How much does a restaurant owner make?
When you own a restaurant, your salary depends on a few key factors. The first is your legal business structure, which determines how much you can pay yourself and how that money is taxed. If your business is a sole proprietorship, for example, you can take an “owner’s draw” rather than a salary — after all, you’ll be paying income tax on all profits, regardless of what you pay yourself.
When you incorporate, the rules are more complicated. In a C corporation, you may need to deal with double taxation; the business pays corporate taxes on profits and you pay income taxes on your salary. In an S corporation, you might pay taxes on your salary and also earn distributions that aren’t subject to self-employment taxes. An accountant can help you determine which structure is best for you, your business and whatever partners you have.
Profit margins also play a role in your salary as a restaurant owner; the higher the margins, the more you can make. The National Federation of Independent Business (NFIB) suggests a business owner’s salary should be no more than 50% of the profits. The rest of the profits should go toward paying down debts, managing expenses, and making improvements. Since restaurant profits can fluctuate from month to month, you can expect the same of your salary.
How did you become a restaurant owner?
There are no formal qualifications or educational requirements for becoming a restaurant owner. However, it does help to have training or experience in topics such as finance, business, restaurant marketing or the culinary arts. Many owners learn by doing — according to the National Restaurant Association, 9 out of 10 restaurant owners begin in an entry-level restaurant industry job. They work their way up through different positions, gaining skills and expertise along the way.
To be a successful restaurant owner, you’ll need a few important skills and traits:
- Resilience
- leadership
- emotional intelligence
- Organization
- Bookkeeping and accounting
- Inventory management
- Kitchen operations
- Food preparation
- marketing
- Customer service
Once you’re confident you have the skills and experience to open a restaurant business, it’s time to get started. The process varies for everyone but usually involves a few common steps:
- Write a business plan. Your restaurant business plan should explain the business concept and menu, describe your target audience and analyze local restaurant competitors. It should also outline a marketing plan, estimate the start-up budget, and provide financial projections for the first few years.

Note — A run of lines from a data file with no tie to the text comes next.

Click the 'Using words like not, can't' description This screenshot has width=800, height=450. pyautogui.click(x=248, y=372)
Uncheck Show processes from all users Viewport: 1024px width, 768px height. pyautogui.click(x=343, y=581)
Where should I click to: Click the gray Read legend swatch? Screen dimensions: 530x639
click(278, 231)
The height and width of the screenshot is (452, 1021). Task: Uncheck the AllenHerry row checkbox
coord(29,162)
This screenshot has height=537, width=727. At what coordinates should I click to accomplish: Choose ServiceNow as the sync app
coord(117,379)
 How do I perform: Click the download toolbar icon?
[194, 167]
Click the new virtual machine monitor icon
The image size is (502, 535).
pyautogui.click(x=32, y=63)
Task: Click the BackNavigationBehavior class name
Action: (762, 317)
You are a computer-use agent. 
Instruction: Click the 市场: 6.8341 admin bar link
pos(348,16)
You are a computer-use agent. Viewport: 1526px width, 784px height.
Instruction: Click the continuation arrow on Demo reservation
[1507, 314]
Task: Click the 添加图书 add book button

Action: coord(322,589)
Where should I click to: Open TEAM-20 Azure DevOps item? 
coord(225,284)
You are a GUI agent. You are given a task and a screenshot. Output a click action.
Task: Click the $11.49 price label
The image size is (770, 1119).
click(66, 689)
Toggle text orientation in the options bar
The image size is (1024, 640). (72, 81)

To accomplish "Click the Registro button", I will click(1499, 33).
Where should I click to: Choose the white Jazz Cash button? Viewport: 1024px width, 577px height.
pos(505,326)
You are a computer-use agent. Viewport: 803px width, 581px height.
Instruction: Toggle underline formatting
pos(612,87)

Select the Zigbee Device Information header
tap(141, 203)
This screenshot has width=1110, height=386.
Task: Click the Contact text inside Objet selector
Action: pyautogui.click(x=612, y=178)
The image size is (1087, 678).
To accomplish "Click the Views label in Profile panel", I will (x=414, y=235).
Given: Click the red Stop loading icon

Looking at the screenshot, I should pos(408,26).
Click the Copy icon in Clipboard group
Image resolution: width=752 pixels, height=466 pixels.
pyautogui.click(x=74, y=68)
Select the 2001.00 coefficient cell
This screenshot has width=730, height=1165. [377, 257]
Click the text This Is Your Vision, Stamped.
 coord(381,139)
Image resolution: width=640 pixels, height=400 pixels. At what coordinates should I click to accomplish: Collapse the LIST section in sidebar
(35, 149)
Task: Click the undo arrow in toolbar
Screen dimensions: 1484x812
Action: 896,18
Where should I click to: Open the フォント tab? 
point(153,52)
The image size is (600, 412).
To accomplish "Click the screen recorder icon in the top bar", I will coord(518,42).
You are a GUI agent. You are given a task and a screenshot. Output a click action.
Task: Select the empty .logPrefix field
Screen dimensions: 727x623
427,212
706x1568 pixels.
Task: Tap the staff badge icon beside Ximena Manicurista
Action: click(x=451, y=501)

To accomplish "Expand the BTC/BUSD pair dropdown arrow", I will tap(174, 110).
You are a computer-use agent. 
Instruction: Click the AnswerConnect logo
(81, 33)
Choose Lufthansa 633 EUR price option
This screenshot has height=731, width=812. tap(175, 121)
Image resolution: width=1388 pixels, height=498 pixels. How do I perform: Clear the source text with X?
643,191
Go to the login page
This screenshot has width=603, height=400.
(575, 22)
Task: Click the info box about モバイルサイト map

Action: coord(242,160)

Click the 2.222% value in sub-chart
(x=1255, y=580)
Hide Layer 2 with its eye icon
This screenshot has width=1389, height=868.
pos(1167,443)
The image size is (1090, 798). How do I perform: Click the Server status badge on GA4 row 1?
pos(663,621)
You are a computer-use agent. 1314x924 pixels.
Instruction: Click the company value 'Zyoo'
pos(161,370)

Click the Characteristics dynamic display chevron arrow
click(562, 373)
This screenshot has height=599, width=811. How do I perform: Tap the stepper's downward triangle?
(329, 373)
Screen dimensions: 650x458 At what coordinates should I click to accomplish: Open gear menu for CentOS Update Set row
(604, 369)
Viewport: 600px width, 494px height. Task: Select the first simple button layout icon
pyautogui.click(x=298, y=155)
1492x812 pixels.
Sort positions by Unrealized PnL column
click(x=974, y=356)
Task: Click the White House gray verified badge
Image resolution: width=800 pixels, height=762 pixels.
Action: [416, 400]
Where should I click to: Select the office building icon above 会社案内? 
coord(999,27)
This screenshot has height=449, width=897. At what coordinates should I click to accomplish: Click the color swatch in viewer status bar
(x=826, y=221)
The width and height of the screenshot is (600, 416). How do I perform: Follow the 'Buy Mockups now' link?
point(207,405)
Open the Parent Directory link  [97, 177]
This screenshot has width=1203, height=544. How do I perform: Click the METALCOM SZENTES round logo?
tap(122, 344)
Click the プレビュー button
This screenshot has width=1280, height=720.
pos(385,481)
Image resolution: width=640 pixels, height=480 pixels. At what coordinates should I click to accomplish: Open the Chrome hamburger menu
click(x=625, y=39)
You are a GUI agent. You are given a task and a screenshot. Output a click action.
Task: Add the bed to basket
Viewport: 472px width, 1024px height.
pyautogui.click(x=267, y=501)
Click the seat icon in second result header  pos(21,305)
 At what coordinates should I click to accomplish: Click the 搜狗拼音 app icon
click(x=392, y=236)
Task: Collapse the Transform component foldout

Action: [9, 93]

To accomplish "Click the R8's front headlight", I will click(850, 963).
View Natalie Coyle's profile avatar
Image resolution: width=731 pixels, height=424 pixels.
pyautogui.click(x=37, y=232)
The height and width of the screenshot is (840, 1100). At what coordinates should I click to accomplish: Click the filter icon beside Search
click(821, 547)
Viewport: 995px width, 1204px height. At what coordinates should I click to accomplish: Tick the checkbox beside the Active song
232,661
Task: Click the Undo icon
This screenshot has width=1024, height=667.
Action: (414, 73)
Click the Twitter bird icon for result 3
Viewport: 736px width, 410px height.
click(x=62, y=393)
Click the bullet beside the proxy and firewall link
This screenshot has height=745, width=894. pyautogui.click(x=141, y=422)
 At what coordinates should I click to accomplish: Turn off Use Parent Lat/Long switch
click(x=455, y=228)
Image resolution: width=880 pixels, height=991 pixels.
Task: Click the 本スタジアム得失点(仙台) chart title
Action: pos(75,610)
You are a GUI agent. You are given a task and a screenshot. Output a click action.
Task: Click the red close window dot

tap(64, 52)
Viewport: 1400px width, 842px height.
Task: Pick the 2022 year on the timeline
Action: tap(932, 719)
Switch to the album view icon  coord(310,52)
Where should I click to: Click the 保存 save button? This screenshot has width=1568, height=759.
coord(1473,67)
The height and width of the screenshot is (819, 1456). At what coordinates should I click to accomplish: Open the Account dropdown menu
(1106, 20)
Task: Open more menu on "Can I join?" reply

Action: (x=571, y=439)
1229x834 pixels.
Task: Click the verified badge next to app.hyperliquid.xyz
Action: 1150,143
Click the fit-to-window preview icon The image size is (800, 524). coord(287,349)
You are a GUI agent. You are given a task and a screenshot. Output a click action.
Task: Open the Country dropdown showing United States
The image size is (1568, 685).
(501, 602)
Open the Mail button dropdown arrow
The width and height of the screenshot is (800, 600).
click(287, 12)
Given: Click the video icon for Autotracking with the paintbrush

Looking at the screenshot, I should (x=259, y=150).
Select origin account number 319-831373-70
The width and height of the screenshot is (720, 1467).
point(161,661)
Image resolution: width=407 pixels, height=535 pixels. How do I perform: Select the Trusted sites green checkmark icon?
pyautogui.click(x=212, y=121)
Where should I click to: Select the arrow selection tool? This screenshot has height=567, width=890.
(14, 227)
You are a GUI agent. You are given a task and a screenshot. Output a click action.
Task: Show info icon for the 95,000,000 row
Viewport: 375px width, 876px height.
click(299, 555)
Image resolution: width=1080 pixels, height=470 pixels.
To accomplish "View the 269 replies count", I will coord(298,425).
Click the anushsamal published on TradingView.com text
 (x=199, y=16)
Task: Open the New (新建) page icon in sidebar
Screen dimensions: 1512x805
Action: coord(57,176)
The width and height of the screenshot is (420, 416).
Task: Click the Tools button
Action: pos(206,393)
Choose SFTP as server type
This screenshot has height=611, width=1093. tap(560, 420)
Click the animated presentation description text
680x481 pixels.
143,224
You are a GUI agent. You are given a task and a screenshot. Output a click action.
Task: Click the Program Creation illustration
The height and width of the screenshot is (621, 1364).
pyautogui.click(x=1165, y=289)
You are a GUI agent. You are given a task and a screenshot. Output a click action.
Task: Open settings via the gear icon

- Secure funding. Find start-up capital for your restaurant; you might get a business loan or bring on investors.
- Find properties. Select a property that suits your restaurant concept and your budget. Take into consideration the size, zoning, parking, ease of access and visibility from the street.
- Get permits and licenses. Depending on your area, you might need a business license, food service license, health permit, food handler’s license, liquor license and food seller permit.
- Create a menu. Develop the menu for your restaurant. Estimate the cost of each dish based on current ingredient prices and set menu prices accordingly.
- Purchase equipment. Buy all the equipment you need to accommodate customers and cook, serve and store food. This typically includes stoves, fryers, ovens, refrigerators, freezers, sinks, storage racks, furniture, dishes and utensils.
- Hire employees. Staff your restaurant with servers, bartenders, cooks, dishwashers, bussers, managers, and janitors and set wages for each group of workers.

What should restaurant owners expect in their first year?
The first year of owning a restaurant is both exciting and challenging. It’s a learning experience; you’ll find out quickly how to solve problems and adjust restaurant operations to help the business succeed. As you prepare, it’s helpful to anticipate some of the things that many restaurant operators experience after opening a business.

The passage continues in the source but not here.